All of this calls us to a consecrated life; a life of private devotion which is lived for Jesus 7 days a week, not just on Sunday.

That's what Paul is saying in Romans 12:1-2. Listen to how the Berkley Version puts it:

"Therefore, brothers, by the mercies of God, I urge you to present your bodies as a living sacrifice, holy and pleasing to God; this is your spiritual worship. Do not be conformed to this age, but be transformed by the renewing of your mind, so that you may discern what is the good, pleasing, and perfect will of God."

While Christians should strive to order their lives in such a way so as not to neglect their regular participation in corporate worship, corporate worship is, in a sense, born out of personal and private worship. Coming to church on Sunday will not transform you unless you are being transformed in your personal walk with God throughout the week. Sunday should be the culmination of worship in which you have been involved in all week long. Can you imagine the kind of worship service that would be where everyone there has been busy worshiping all week long and they come together to pool their passion on Sunday. Whew! That would be exciting!

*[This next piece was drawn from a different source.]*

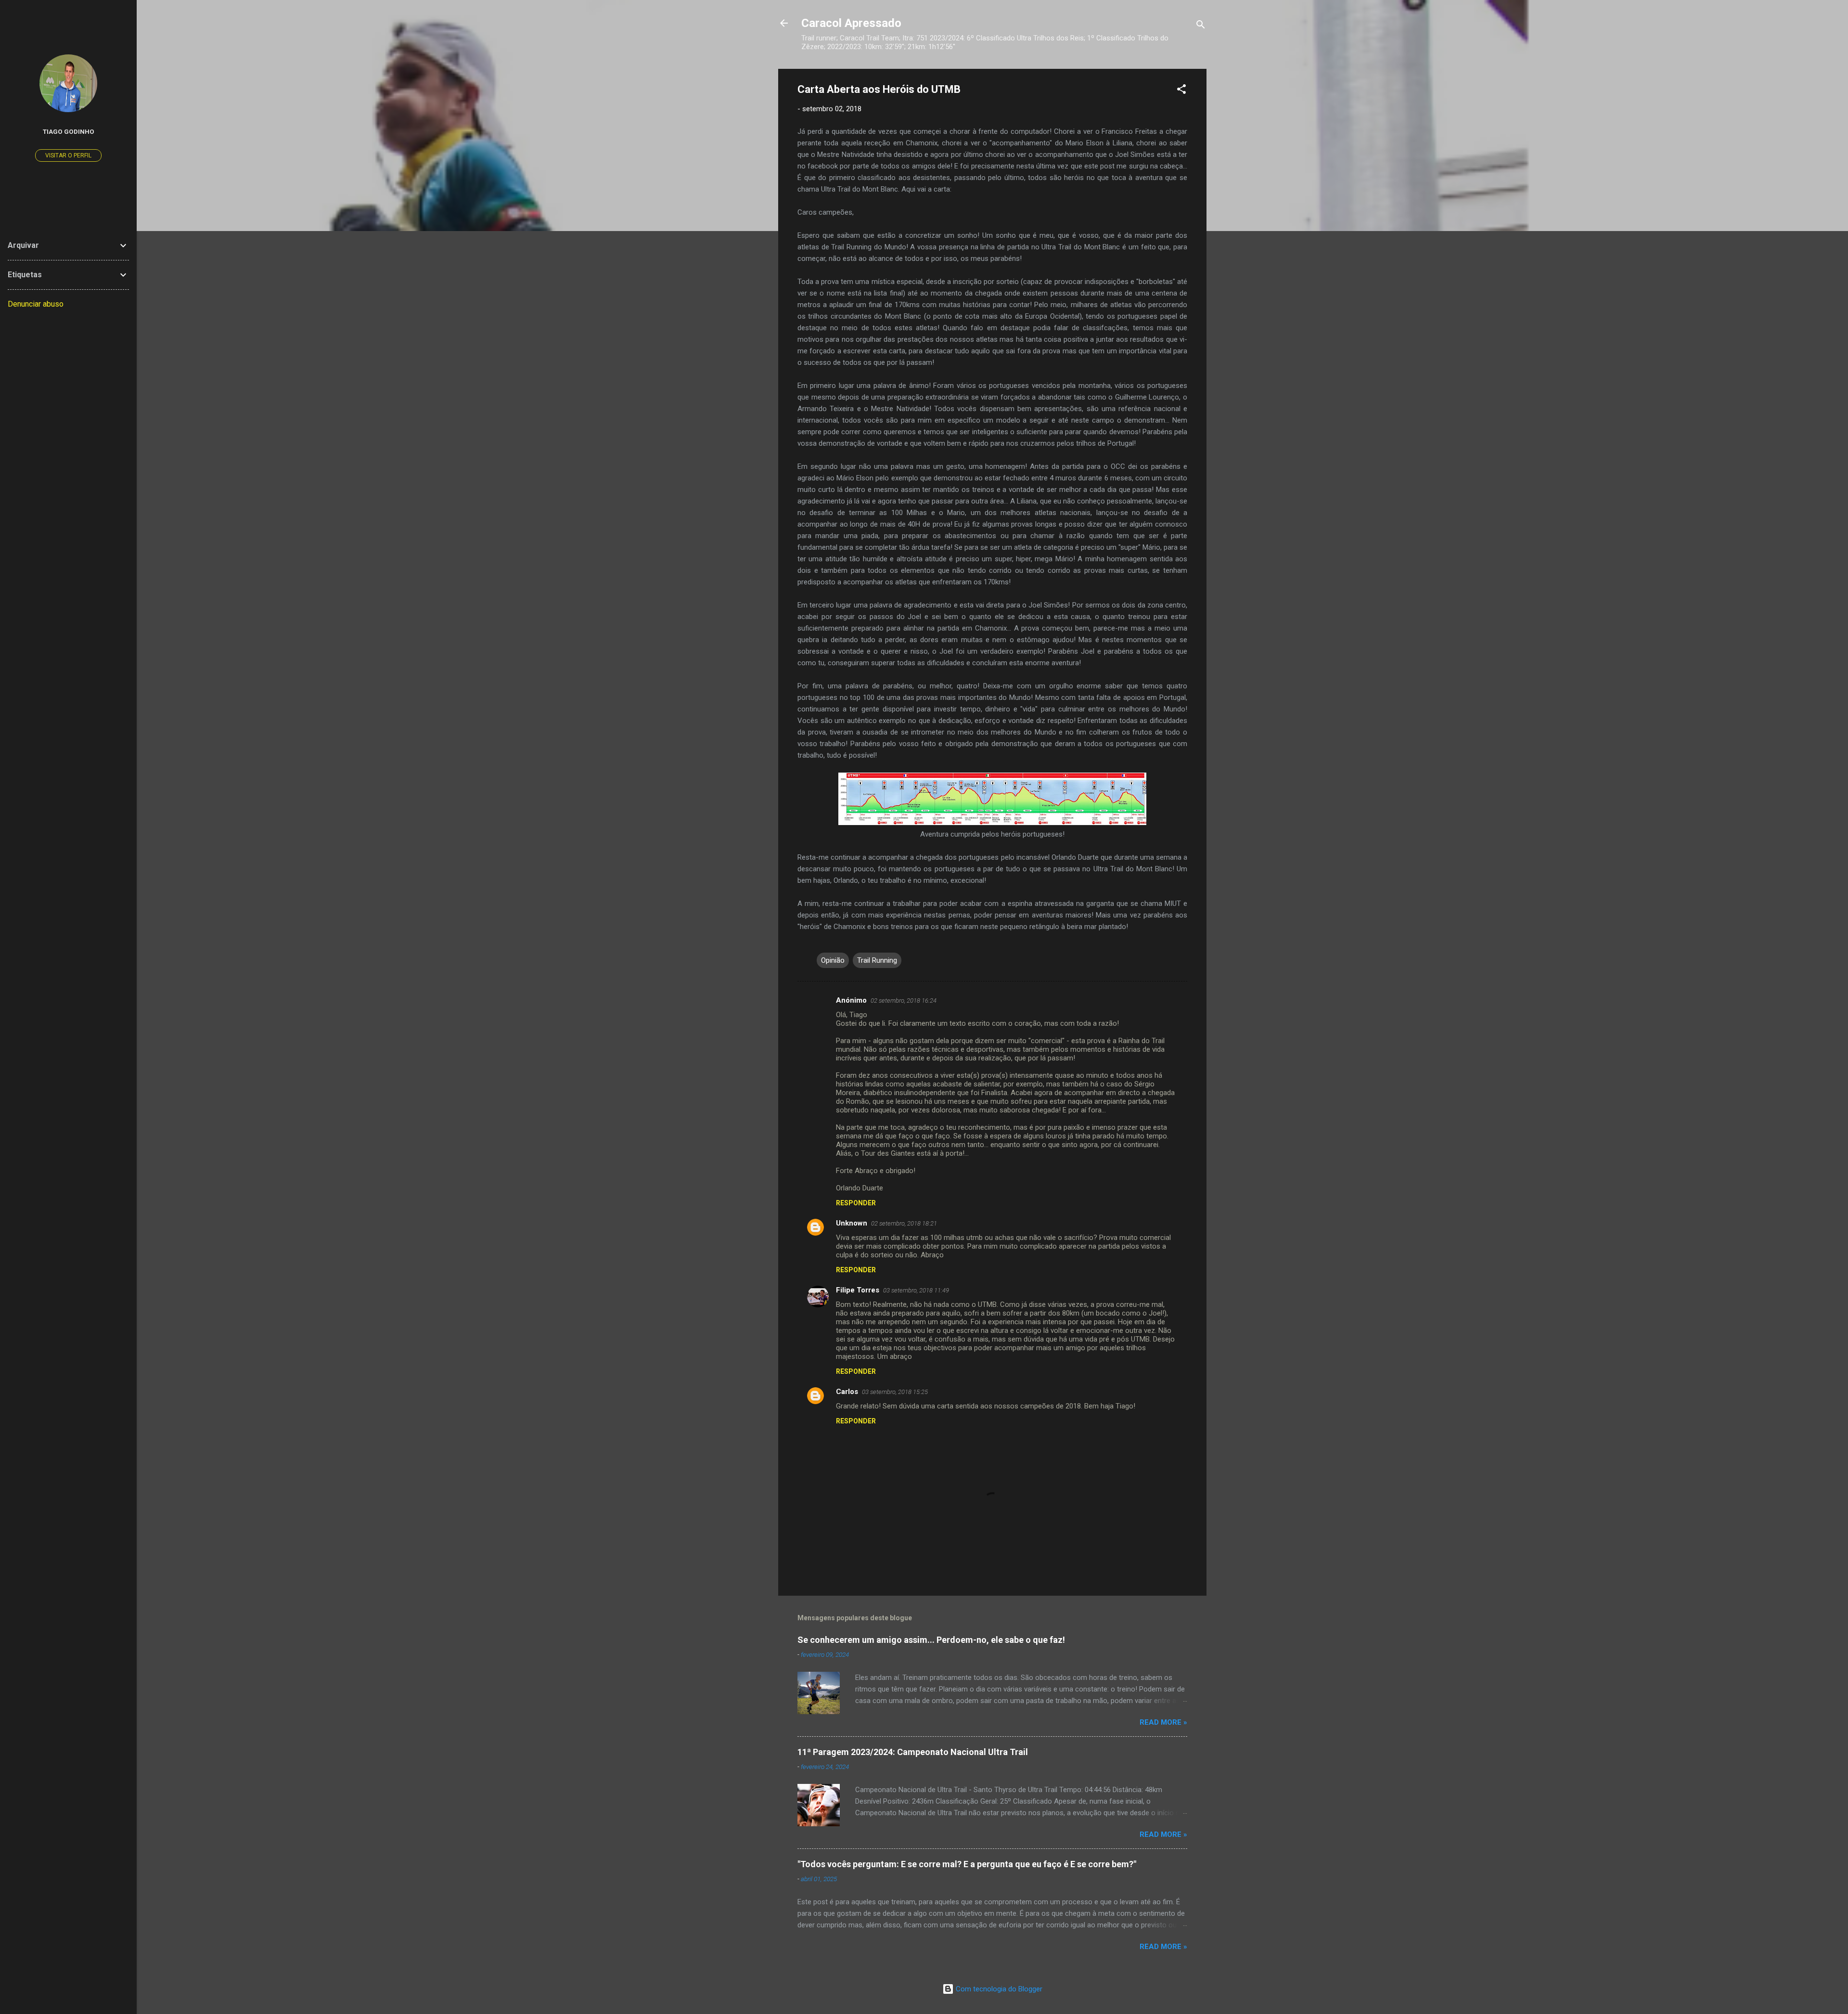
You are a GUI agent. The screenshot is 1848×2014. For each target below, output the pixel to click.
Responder (856, 1203)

Allow me to suggest several things which I think will help you as you seek to live a consecrated life. There are no secrets here, just elementary practical suggestions which will help put feet to your faith. And when you hear these you're going to say, "so what's new about that?" the answer is nothing! This is basic stuff, but then the majority of our Christian walk is basic and most of us already know it, we simply need reminding.

A. Read the Word of God daily

Boy this is basic isn't it, but you'd be surprised at how many Christians simply don't make time to read the word of God on a daily basis. Don't be legalistic about it, that is, if for some reason you miss a day don't begin to think you're a bad Christian. A better way to approach this is to look at it as a discipline, sort of like exercising or eating healthy food. It needs to be a regular part of your life. It needs to be one of the good habits you develop. I like to say that you cannot know the will of God if you are not conversant with the word of God.

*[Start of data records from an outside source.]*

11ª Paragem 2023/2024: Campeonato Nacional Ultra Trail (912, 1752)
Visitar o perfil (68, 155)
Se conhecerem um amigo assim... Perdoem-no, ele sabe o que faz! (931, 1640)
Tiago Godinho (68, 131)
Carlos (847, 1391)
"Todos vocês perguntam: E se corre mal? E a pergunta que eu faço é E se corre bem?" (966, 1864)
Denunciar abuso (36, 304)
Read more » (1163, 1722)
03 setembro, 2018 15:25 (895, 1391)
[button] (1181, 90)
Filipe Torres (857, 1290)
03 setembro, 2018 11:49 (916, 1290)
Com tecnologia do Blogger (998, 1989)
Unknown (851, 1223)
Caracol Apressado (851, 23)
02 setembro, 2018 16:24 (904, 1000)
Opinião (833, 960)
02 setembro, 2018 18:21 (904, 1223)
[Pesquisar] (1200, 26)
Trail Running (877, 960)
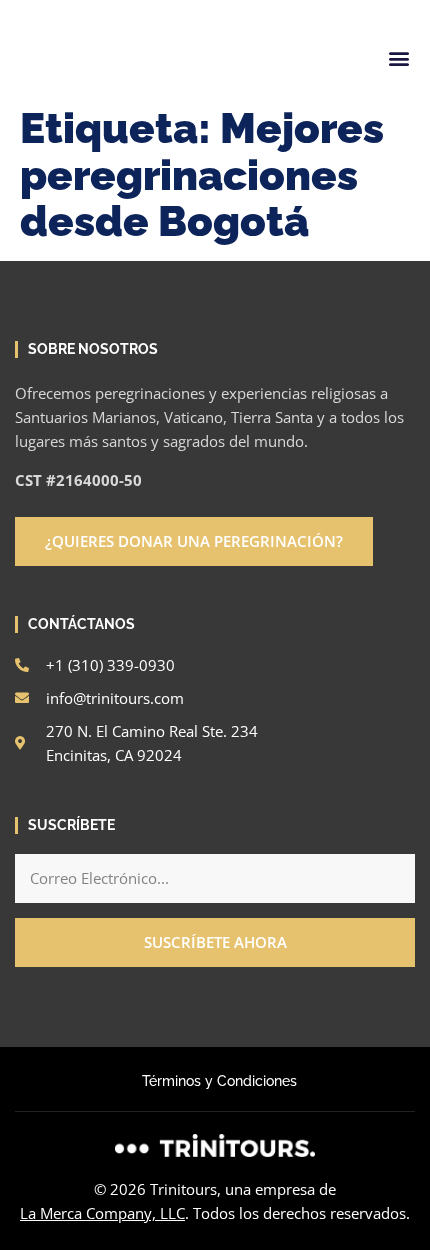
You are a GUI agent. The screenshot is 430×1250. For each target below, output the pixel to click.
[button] (398, 57)
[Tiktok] (159, 8)
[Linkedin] (91, 8)
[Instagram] (23, 8)
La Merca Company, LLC (102, 1213)
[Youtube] (193, 8)
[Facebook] (57, 8)
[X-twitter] (125, 8)
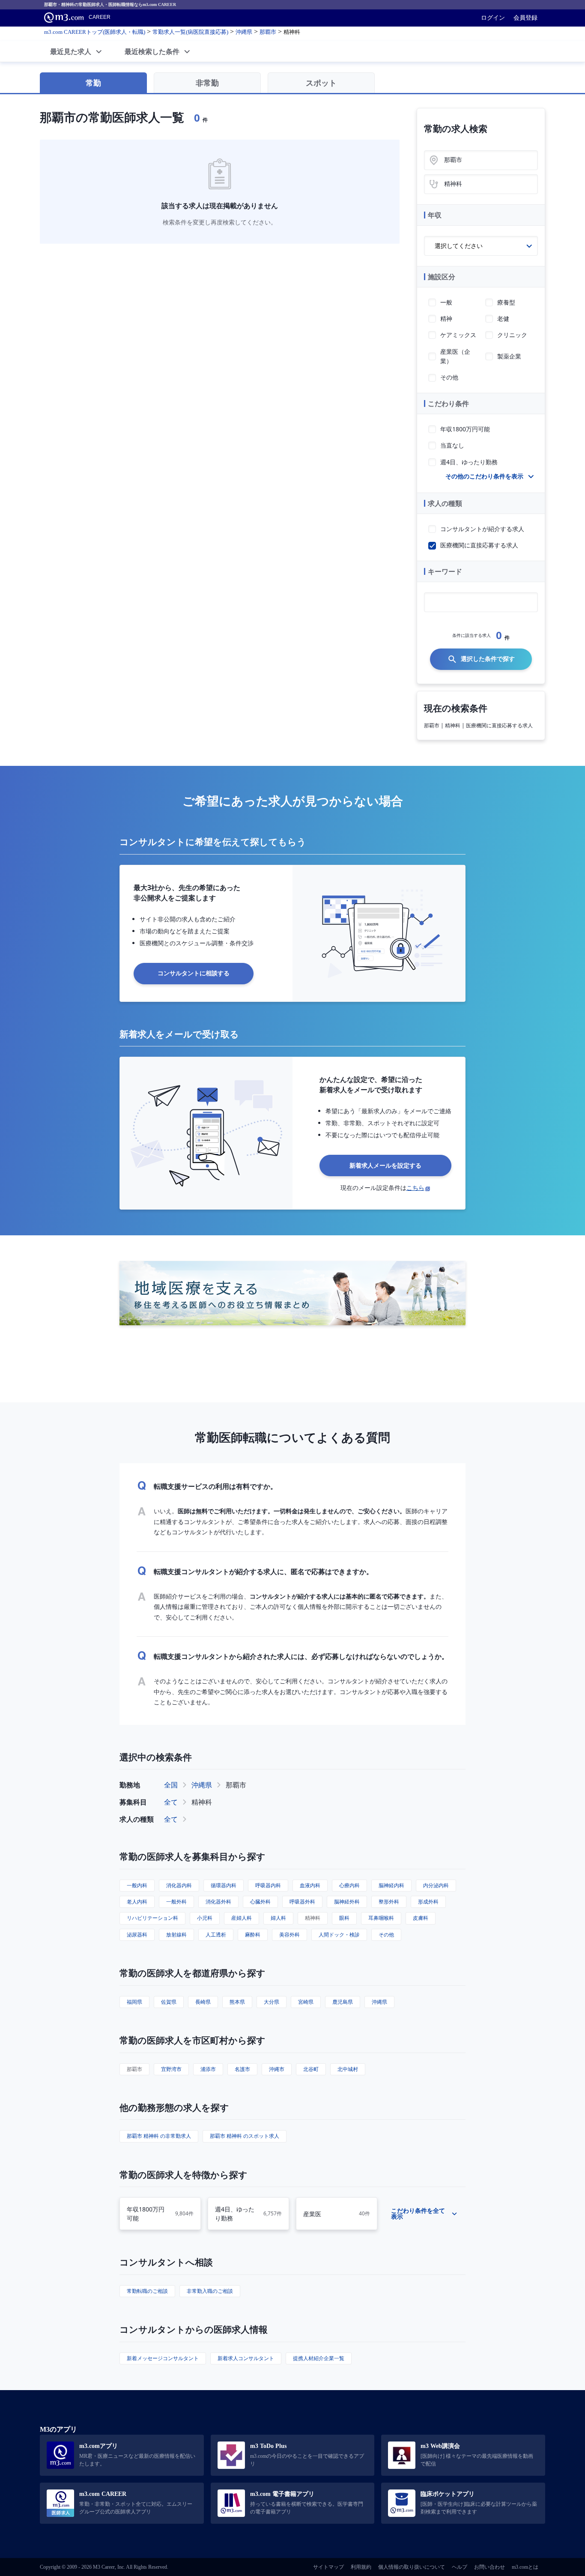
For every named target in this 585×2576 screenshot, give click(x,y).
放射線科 (176, 1934)
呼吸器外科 (302, 1901)
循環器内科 (223, 1885)
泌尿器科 (137, 1934)
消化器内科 (179, 1885)
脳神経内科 (391, 1885)
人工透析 (216, 1934)
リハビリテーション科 (152, 1918)
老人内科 (137, 1901)
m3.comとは (525, 2567)
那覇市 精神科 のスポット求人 (244, 2136)
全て (171, 1802)
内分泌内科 (436, 1885)
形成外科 (428, 1901)
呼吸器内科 (268, 1885)
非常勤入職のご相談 (210, 2291)
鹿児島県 (342, 2001)
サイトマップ (328, 2567)
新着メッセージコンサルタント (163, 2358)
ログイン (493, 17)
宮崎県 (305, 2001)
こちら (415, 1187)
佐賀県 (168, 2001)
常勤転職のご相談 (147, 2291)
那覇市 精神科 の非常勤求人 (159, 2136)
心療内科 (349, 1885)
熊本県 (237, 2001)
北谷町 (311, 2069)
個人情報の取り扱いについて (411, 2567)
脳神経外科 (347, 1901)
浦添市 (208, 2069)
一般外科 (176, 1901)
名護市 (242, 2069)
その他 (386, 1934)
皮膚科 (420, 1918)
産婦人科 (241, 1918)
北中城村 (347, 2069)
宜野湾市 (171, 2069)
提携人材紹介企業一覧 (318, 2358)
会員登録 (525, 17)
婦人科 (278, 1918)
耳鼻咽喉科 (381, 1918)
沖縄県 (201, 1785)
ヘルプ (459, 2567)
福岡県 (134, 2001)
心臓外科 (260, 1901)
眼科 (344, 1918)
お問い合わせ (489, 2567)
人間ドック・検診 (339, 1934)
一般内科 (137, 1885)
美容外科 (289, 1934)
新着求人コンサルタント (246, 2358)
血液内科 (310, 1885)
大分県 (271, 2001)
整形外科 (389, 1901)
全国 (171, 1785)
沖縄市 (276, 2069)
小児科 (204, 1918)
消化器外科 (218, 1901)
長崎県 (203, 2001)
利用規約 (361, 2567)
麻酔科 (252, 1934)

B. Spend time in prayer daily

I don't understand everything I read. The truth of the matter is I can hardly read the bible without going to God in prayer and asking Him to help me understand. Then, once I understand He usually convicts me and I have to ask for forgiveness, either for something I've said or done, or for something I have not said or done. But prayer keeps me in right fellowship with God. Have you ever noticed that it's hard to talk to someone and allow anything to stand between you, sooner rather than later, if you stay in communication with them, the issue will come to the surface and you'll deal with it. The same is true in your relationship with God. If you'll spend time in prayer every day. And by the way, keeping a prayer journal may prove to be a very effective way of not only remembering what it is you've prayed for, but also of recording how and when God answers your prayers. Spend time each day in prayer.

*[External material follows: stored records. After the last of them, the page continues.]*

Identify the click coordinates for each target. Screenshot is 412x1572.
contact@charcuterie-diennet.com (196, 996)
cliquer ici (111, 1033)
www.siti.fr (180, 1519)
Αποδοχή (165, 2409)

C. Attend church regularly

You need to be in a church where the word of God is preached and the love of God is demonstrated. You need to associate with others who love Jesus like you do, who will encourage and strengthen you in your faith. The devil wants to keep us from fellowship with other Christians and thereby separate us from our support and our accountability. If he can get us away from the fold, he can attack us at our weakest point. Listen, two thousand years of unanimity within the body of Christ concerning the necessity of corporate worship can't be wrong. Our spiritual ancestors laid a solid path for us to follow. Devoted Christians who are able to, attend church regularly.

D. Share your faith faithfully

You'll be amazed how God will speak to you and how you'll sense His working in your life when you get involved in telling others about His love.